The tunnel led to a massive cavern that opened out into a grand library.

“Books! Just what we need!” said Mini. Her eyes might as well have been heart emojis. “When my mom told me stories about the Night Bazaar, this was the place I wanted to see most. All the books are enchanted. They cover everything and everyone.”

“Great?” said Aru.

She liked libraries. She liked going to the audiobooks section and listening. And she liked pranking people by waiting until they pulled out a book, only to see her making strange faces in the empty space on the shelf.

But this library made her feel uncertain. She had that prickly cold feeling that had followed her in the parking lot right after they’d gotten the first key. Aru slipped her hand around the golden ball in her pocket. It was warm to the touch, but thankfully not hot the way it had been when the Sleeper had shown up before.

“So the bite-of-adulthood key is somewhere in here…” said Aru. Was she mistaken, or was the book design on her hand glowing?

“Then by all means, meander slowly and ponderously until my feathers molt,” said Boo.

“I’m looking!” said Aru defensively.

Easier said than done. The library was the size of a village. Shiny black stone formed the ceiling. Large windows cut into the walls looked out onto unusual settings. Through the first, Aru could see the depths of the ocean. A stingray glided past. Through the second Aru could see the leaves of a dense jungle. The third window peered out over the skyline of New York City.

Hundreds of shelves loomed before them. Aru watched, eyes wide, as the books hopped and fluttered around. Some of them even fought one another. A giant encyclopedia marked A–F squawked at a dictionary. And a book entitled What to Expect When You’re Reincarnated from a Cockroach arched its spine and hissed at a bookmark.
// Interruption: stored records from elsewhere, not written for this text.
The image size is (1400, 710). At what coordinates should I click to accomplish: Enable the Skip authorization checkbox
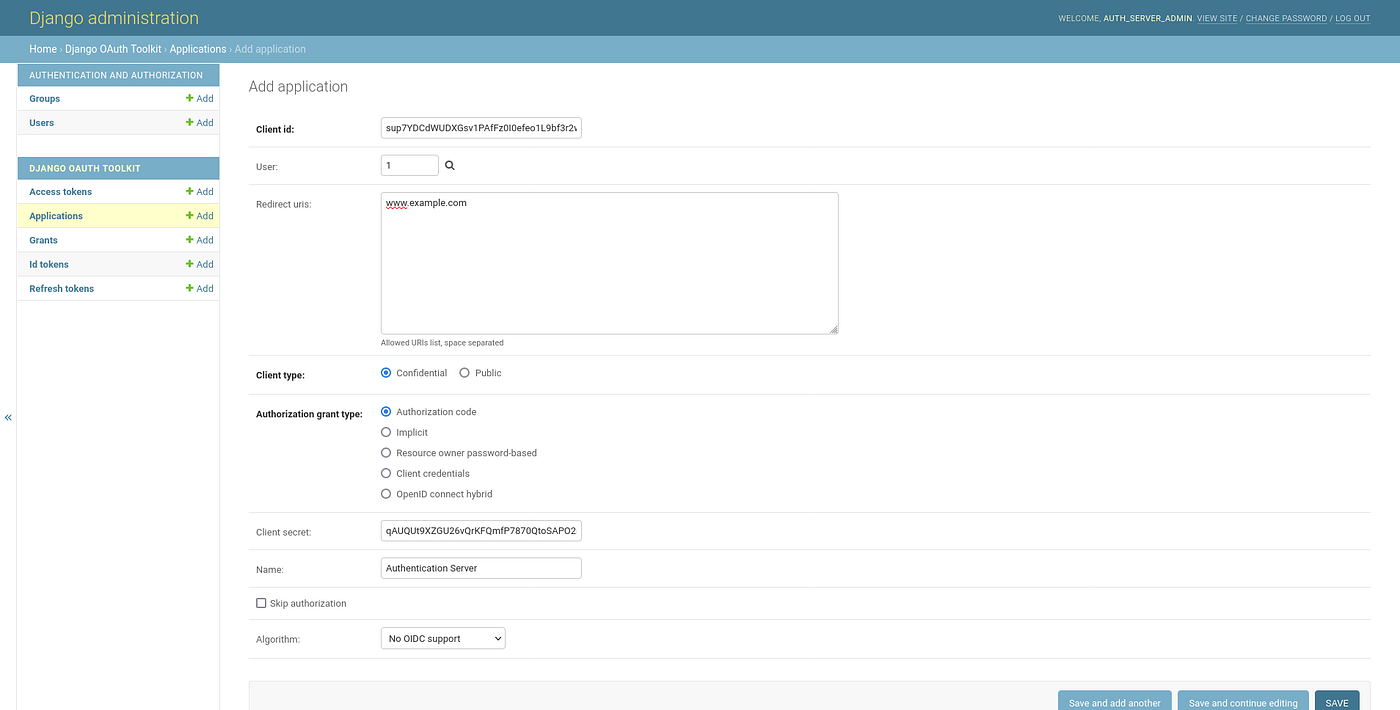pos(261,602)
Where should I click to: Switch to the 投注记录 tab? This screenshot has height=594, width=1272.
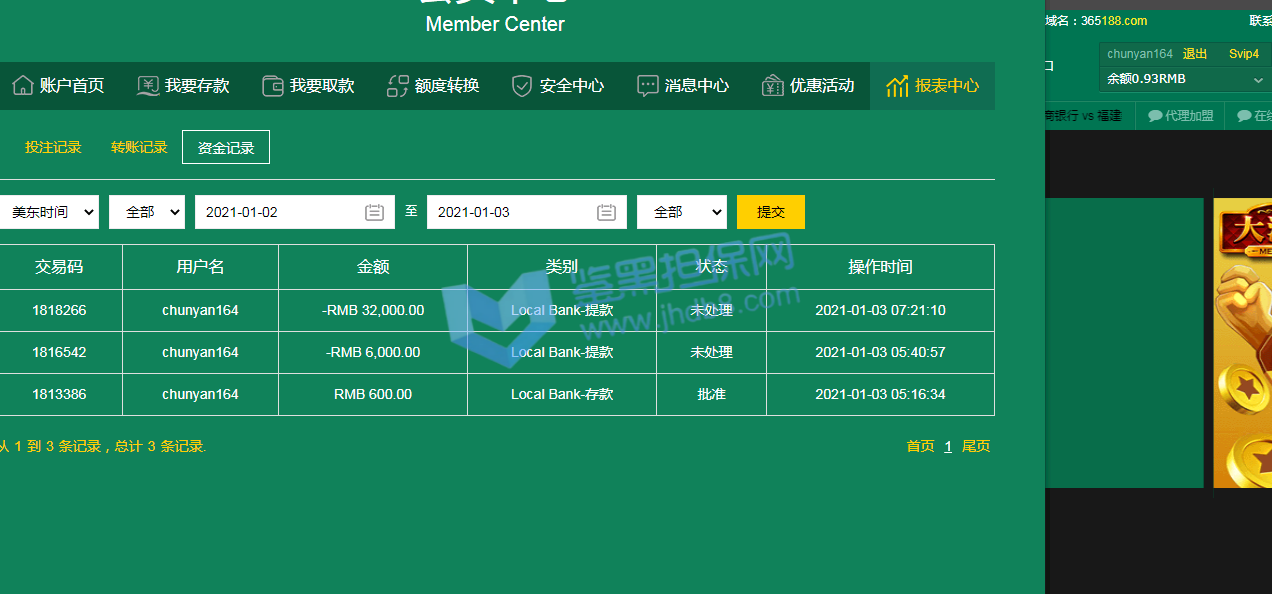tap(53, 147)
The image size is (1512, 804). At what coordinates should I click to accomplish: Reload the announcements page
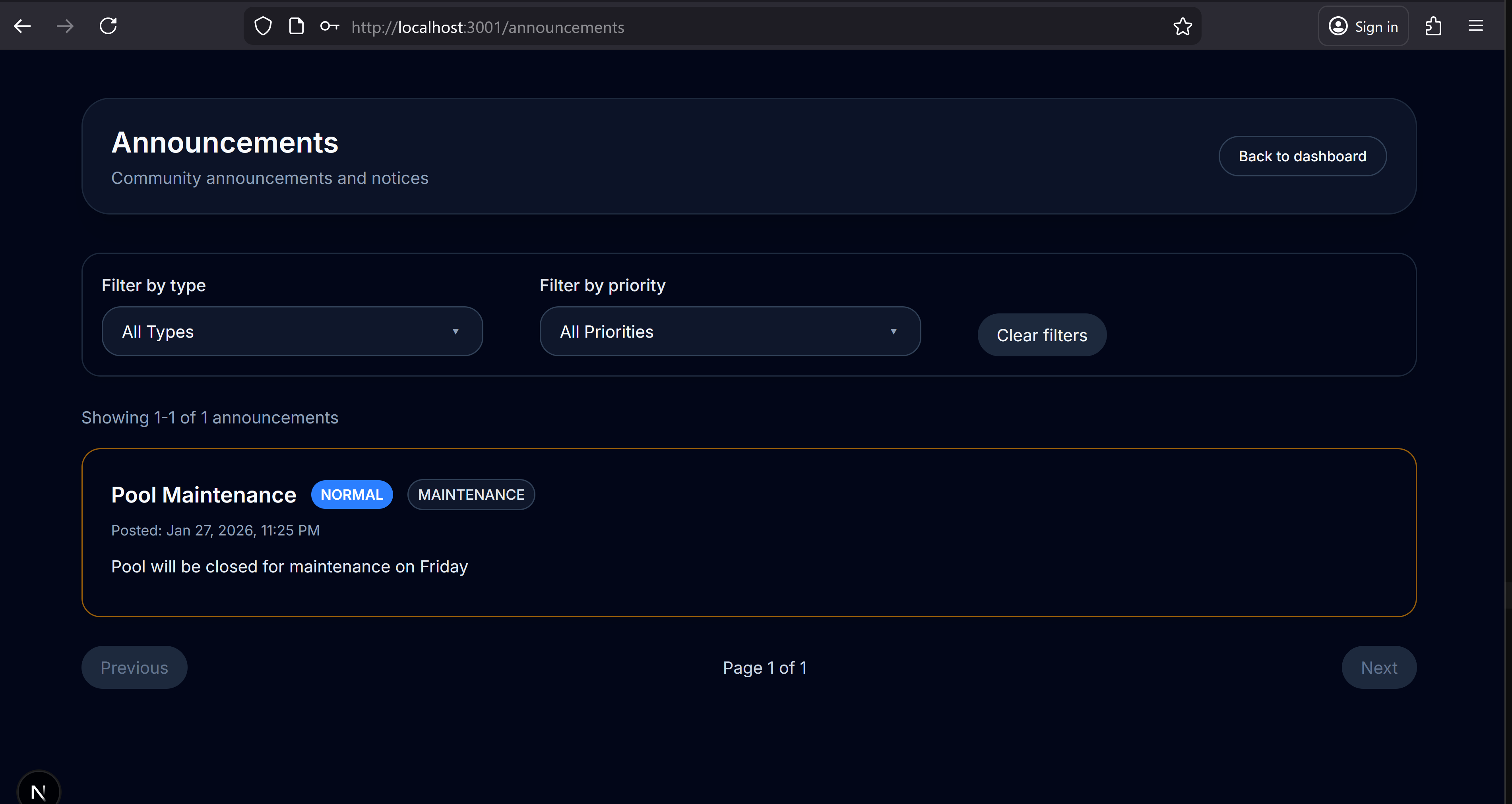[108, 26]
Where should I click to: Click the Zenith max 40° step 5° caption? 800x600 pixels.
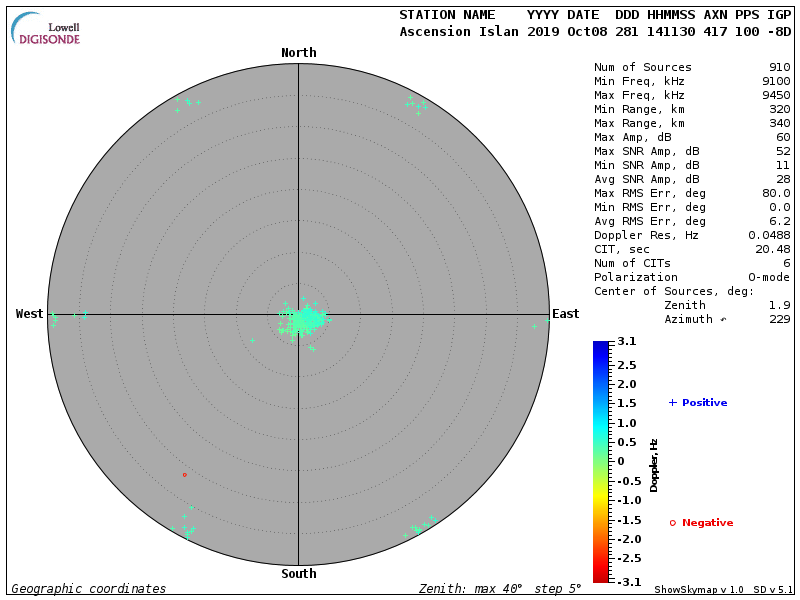(x=497, y=589)
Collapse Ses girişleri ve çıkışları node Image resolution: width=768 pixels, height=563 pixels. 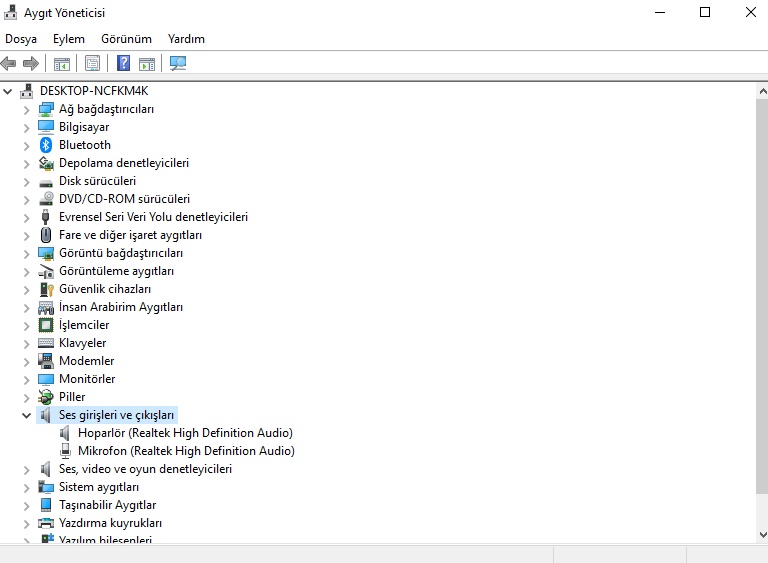coord(27,415)
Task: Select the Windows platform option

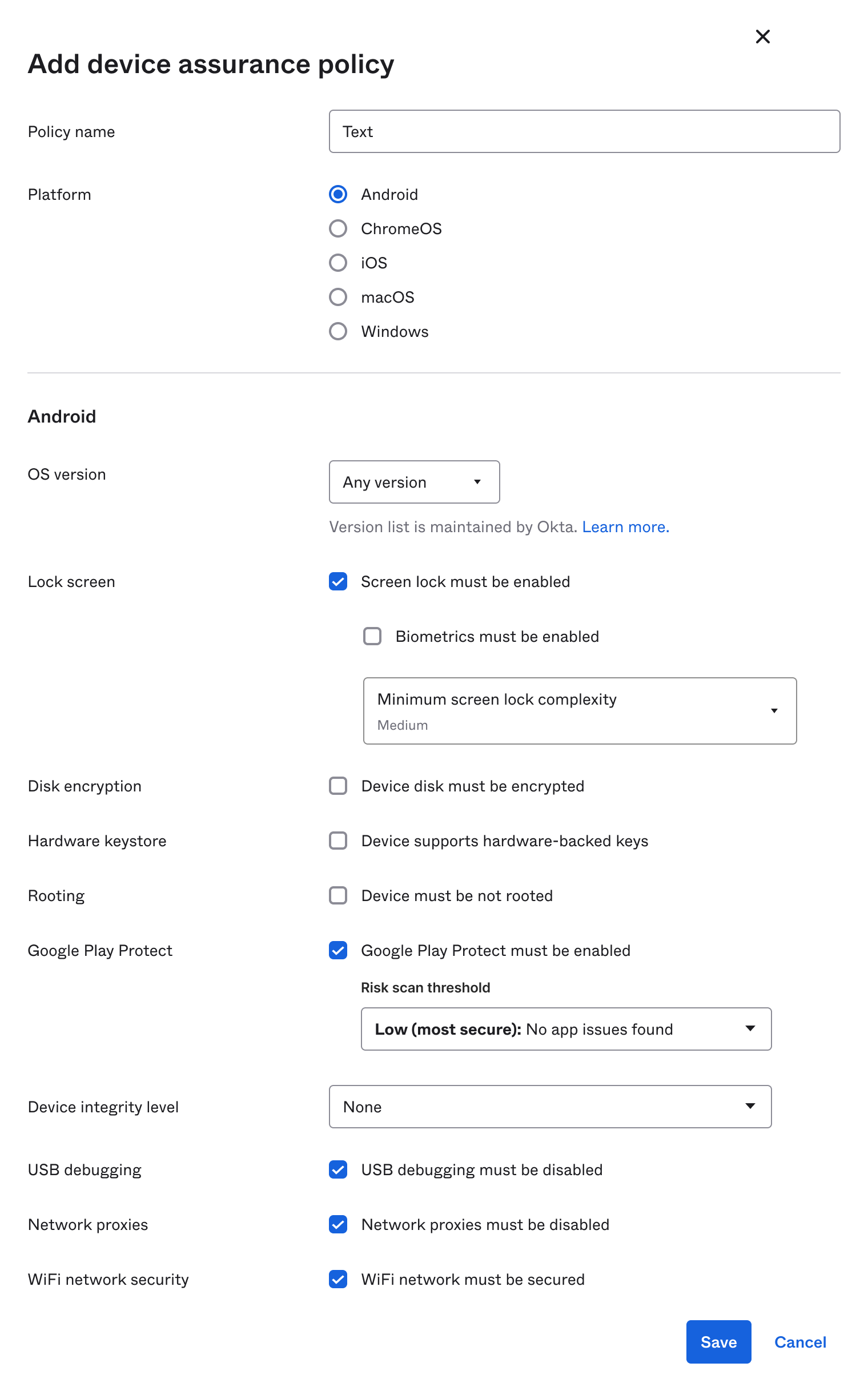Action: coord(338,331)
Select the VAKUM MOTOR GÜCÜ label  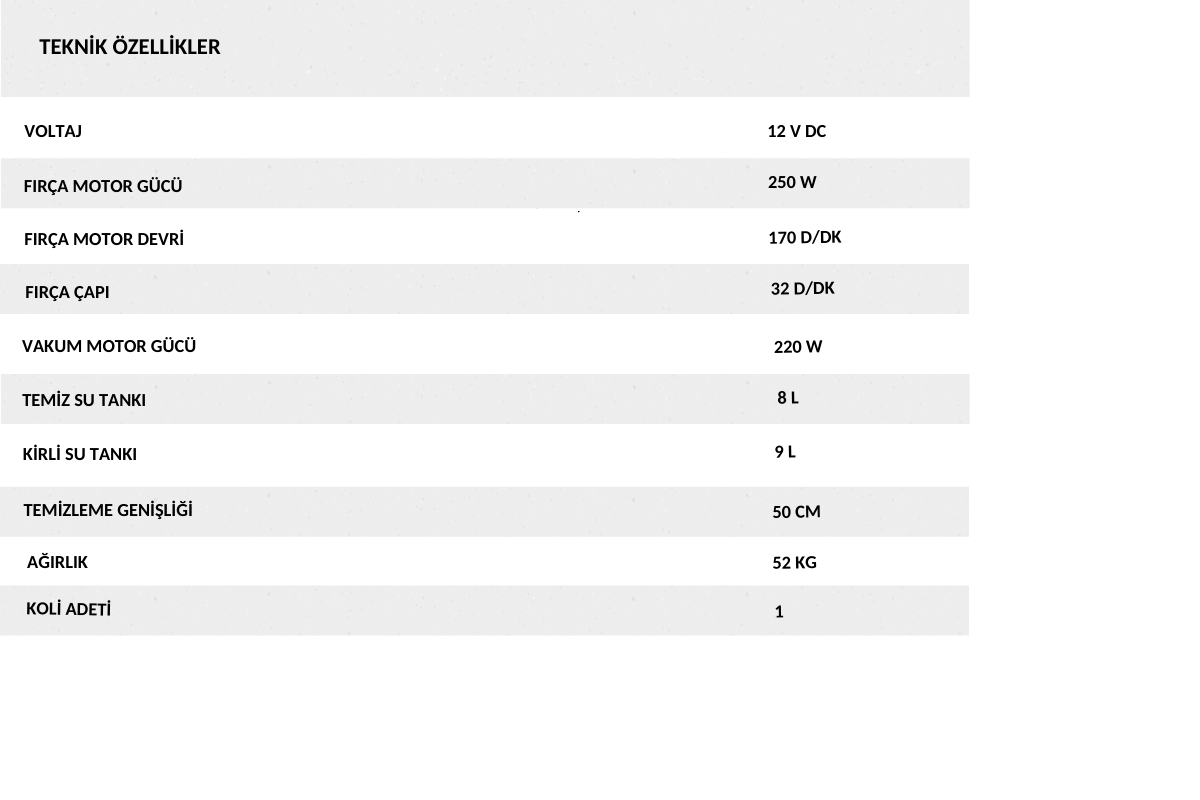tap(109, 346)
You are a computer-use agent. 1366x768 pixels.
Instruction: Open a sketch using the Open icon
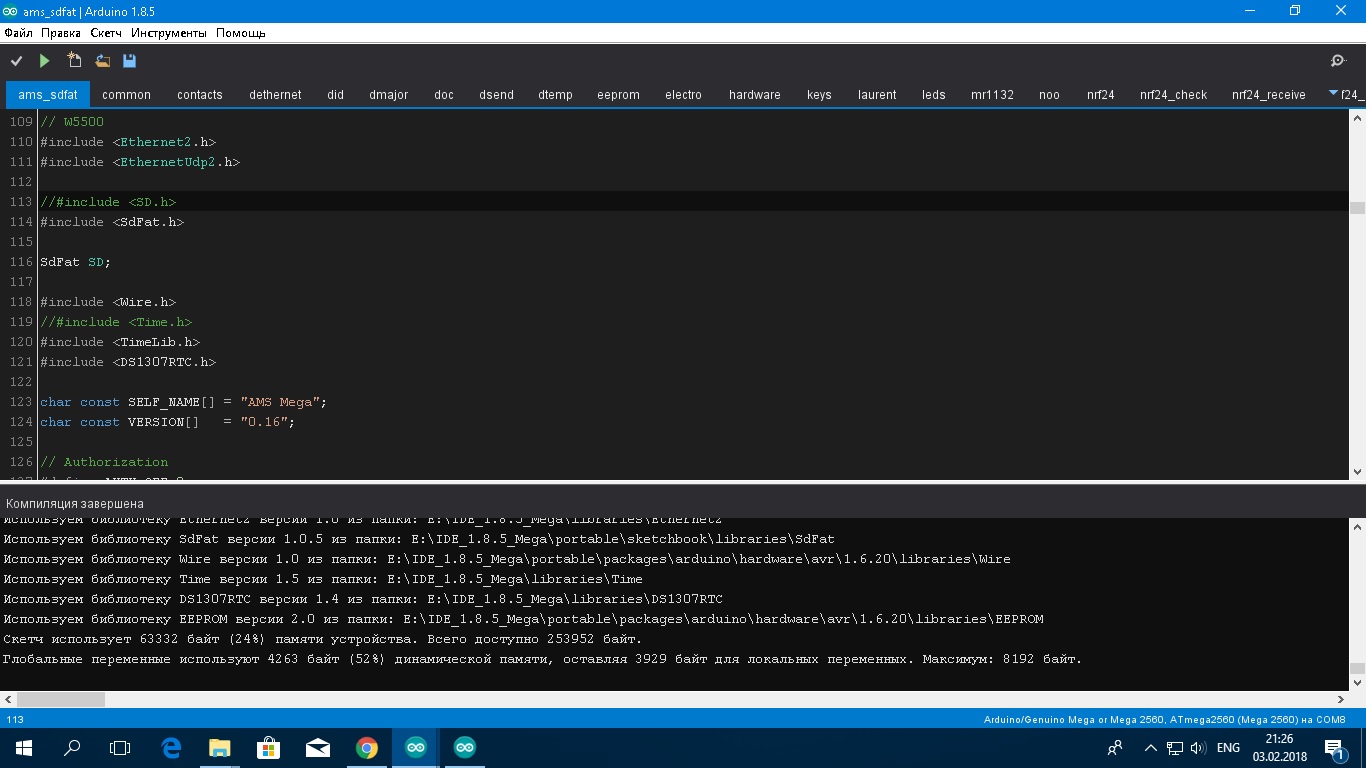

“Maybe this place is organized like a regular library?” suggested Mini. She looked like she was in heaven, surrounded by all the books. “Adulthood starts with the letter A, so let’s see if the shelves are alphabetical.”

“What if adulthood isn’t a book?” asked Aru. “Maybe it’s hidden in something. A book isn’t a key.”

“Neither is a sprig. I think a book would make sense,” said Mini quietly. “They’re keys to lots of stuff.”

When Aru stopped to think about it, she had to admit this was true. She may not have liked the books she’d had to read for school, but she’d loved the stories her mom had read aloud to her. Those tales had unlocked things that ordinary metal keys never could. A particularly good book had a way of opening new spaces in one’s mind. It even invited you to come back later and rummage through what you’d learned.

“What do you think, Boo?” asked Aru.

He didn’t respond. He was circling the ceiling. There was an agitated, restless quality to his movements. He moved jaggedly back and forth, as if he were trying to suss out something.

“Seriously, Boo? Do you have to stretch out your wings now? Must’ve been so tiring just sitting on our shoulders the whole time.”

Shaking her head, Aru wandered over to the first aisle. Mini had already pulled out two stools, stacked them one on top of the other, and climbed up to read the book spines. A few volumes leaned out, inspecting Mini as closely as she was inspecting them.

“I can’t quite see the titles at the top,” muttered Mini. “Can you ask Boo to come help?”

“He’s busy pecking at the ceiling or something,” said Aru. “But I’ll try. Boo?”

He was still flying in an agitated manner. Beneath him, his shadow sprawled over the books. It didn’t seem like an ordinary pigeon’s shadow. This shadow had wings the size of small boats and tail feathers that looked like trailing ribbons.

Aru turned to look at the tunnel entrance and saw that all the people who had once been in the library had disappeared. They were alone.

Aru frowned, looking upward for Boo again.

The ceiling had changed. It seemed to be moving….The colors were swirling and melding. Aru realized that what she’d thought was polished marble was not stone at all, but skin.

She’d been wrong about something else, too: they were definitely not alone.

Boo soared back to them, squawking, “RUN! It’s him!”

Mini tumbled down from the two stools.

They took off, racing toward the tunnel, but the opening had disappeared. Behind them, someone started chuckling softly.

“Always so eager to run from your problems, aren’t you?” asked a silky voice. “Well, you’re just children. I suppose that’s to be expected.”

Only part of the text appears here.